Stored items
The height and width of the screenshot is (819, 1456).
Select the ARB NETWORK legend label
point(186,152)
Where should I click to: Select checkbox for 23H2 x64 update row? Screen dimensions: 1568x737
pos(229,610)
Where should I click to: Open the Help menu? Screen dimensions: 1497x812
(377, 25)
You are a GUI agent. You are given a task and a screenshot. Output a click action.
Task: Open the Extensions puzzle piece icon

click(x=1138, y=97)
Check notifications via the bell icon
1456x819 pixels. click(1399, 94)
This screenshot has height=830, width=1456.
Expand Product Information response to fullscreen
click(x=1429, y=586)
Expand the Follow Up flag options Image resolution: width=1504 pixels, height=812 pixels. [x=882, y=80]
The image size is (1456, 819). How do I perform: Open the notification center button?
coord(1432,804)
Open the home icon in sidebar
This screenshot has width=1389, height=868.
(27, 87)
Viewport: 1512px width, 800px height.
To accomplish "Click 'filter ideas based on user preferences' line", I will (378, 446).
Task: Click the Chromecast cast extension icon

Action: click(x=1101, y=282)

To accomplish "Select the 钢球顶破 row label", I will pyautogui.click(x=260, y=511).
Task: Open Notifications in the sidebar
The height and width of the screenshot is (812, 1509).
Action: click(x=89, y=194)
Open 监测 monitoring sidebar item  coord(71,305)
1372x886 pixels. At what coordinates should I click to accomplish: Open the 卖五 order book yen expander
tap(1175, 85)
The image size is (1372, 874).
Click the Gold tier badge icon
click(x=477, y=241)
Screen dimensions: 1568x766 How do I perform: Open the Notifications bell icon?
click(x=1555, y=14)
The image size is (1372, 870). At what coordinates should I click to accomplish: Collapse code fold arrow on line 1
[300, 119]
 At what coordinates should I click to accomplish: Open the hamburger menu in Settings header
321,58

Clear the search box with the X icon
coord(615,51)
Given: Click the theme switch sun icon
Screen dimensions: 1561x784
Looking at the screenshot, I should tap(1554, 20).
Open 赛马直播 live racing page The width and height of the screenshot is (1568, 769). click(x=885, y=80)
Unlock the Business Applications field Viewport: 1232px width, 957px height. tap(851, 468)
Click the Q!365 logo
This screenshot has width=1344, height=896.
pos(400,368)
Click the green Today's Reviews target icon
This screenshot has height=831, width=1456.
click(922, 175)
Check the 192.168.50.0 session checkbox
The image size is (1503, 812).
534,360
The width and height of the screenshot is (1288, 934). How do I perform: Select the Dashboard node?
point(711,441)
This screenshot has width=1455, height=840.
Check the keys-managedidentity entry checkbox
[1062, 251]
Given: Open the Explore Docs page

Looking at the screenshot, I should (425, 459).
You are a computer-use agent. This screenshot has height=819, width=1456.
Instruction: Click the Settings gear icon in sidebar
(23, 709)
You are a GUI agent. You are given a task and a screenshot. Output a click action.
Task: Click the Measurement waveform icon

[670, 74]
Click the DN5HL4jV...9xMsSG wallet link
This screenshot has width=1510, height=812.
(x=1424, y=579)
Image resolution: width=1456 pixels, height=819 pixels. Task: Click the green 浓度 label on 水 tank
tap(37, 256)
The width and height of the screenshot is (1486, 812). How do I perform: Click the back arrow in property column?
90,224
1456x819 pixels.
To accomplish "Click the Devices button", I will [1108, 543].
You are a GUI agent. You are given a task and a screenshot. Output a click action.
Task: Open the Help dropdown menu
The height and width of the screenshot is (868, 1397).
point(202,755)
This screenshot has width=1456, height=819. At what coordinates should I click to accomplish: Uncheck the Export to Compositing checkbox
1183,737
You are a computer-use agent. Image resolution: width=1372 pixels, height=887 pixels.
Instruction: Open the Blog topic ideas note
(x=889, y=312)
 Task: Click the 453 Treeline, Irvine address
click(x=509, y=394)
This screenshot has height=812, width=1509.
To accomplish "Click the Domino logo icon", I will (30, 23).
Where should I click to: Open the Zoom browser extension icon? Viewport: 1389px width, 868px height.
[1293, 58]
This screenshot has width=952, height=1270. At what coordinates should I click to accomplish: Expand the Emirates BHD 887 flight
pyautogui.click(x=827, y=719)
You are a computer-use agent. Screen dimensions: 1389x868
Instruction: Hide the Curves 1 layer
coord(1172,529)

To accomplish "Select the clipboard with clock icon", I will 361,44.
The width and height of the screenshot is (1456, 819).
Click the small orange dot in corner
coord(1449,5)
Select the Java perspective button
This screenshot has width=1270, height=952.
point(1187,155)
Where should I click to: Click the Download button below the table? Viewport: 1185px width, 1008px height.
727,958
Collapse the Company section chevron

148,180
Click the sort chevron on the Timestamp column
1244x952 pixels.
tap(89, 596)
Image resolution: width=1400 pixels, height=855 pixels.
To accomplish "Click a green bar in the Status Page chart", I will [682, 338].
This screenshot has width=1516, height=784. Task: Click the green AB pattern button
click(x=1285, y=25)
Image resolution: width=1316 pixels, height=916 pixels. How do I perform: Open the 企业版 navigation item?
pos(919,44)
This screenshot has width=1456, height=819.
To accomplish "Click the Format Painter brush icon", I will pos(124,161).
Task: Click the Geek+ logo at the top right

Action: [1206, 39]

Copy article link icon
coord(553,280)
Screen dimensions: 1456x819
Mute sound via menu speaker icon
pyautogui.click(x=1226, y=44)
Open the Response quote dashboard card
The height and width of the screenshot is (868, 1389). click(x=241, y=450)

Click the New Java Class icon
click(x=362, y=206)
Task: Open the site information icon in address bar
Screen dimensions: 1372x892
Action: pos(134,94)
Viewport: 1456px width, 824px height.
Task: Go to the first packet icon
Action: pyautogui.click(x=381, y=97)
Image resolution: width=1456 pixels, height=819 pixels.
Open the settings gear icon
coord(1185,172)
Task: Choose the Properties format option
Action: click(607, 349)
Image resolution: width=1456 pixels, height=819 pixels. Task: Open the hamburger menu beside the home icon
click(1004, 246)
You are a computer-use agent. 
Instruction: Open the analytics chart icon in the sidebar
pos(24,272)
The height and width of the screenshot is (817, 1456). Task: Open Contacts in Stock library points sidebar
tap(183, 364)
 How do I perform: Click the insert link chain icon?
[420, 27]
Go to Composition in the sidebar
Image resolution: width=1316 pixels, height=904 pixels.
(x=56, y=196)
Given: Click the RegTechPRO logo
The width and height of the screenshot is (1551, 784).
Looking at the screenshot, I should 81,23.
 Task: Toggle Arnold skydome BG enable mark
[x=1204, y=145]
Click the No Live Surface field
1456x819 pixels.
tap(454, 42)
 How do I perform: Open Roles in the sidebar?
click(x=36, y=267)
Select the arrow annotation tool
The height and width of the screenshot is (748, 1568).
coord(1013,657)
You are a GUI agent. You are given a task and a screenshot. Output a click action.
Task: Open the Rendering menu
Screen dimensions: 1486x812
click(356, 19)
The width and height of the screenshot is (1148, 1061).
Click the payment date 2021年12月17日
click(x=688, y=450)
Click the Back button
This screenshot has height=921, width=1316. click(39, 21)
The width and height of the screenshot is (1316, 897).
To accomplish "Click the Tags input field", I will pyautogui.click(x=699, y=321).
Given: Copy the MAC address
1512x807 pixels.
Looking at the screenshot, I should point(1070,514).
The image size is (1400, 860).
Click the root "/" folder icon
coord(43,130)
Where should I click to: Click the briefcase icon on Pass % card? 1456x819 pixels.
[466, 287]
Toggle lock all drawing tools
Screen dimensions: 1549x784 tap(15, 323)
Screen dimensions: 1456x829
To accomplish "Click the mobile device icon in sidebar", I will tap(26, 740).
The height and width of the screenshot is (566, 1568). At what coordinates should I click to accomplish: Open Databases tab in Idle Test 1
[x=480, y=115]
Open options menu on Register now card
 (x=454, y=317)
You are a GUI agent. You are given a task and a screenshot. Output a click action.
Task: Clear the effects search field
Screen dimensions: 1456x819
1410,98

▶ [What you will do] Within the entries above, find every line where the string "computer" occurs, and copy it.

▶ [Result for this task]
You are a computer-use agent. This screenshot has height=819, width=1456.
You are a computer-use agent. Image resolution: width=1372 pixels, height=887 pixels.
You are a computer-use agent. Screen dimensions: 1389x868
You are a computer-use agent. 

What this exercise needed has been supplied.